Après avoir hésité entre le Mexique et l'Uruguay il décide finalement de revenir au pays qui l'a vu naître. Au mois d'avril 1934 il commence donc, en partant de Cadix, son dernier voyage vers Montevideo, une terre vierge en matière d'art moderne, une ville où l'avant-garde artistique était un nom qui faisait référence à une réalité vaste et étrangère.

À Montevideo Joaquín Torres-García finit de façonner la découverte qui lui avait pris toute sa vie: l'Art Constructif Universel ou l'Universalisme Constructif, une vision du cosmos certainement révolutionnaire pour le milieu local et dont le germe ne s'est développé qu'auprès des artistes les plus jeunes, qui ont vu en Torres-García plus qu'un maître, presque un Dieu.

Comme Juan Fló a remarqué, il y a trois forces qui s'unissent pour former l'esthétique finale de Torres-García: la tradition renaissante de la peinture, le formalisme des avant-gardes européennes et le caractère mystique de l'art primitif.
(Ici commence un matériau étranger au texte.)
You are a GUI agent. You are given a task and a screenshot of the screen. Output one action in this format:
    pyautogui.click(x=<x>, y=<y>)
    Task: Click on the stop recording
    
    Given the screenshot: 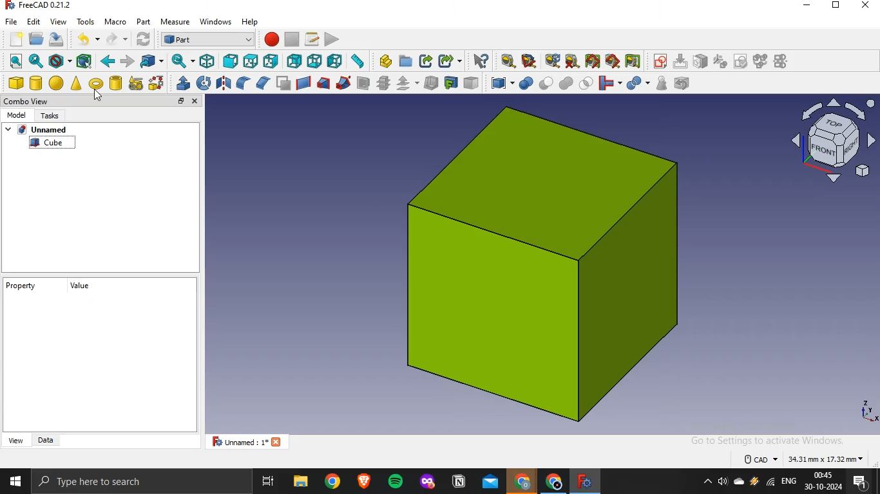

En définitive "dans l'Art Constructif ce qui se produit n'est pas une synthèse entre des écoles différentes, mais entre les deux grands groupes antinomiques entre lesquels Torres s'est débattu: d'une part la peinture de la lumière, la spontanéité instinctive et sensorielle, la réalité visuelle, et d'autre part la géométrie, la structure, la raison" affirme Fló avec une remarquable lucidité.

Pendant les 15 années finales de sa vie Torres-García prononce des centaines de conférences, écrit des articles et des livres, donne des cours, organise des travaux collectifs, crée un atelier dans la meilleure des traditions médiévales et renaissantes, à la recherche de l'utopie d'un art impersonnel capable de produire la communion de l'homme avec l'ordre cosmique. Et vraiment, le résultat de son travail a été si grand que l'École du Sud qui a été la continuation de ses principes représente un cas qui dans l'histoire de l'art latino-américain n'est comparable qu'au mouvement muraliste mexicain.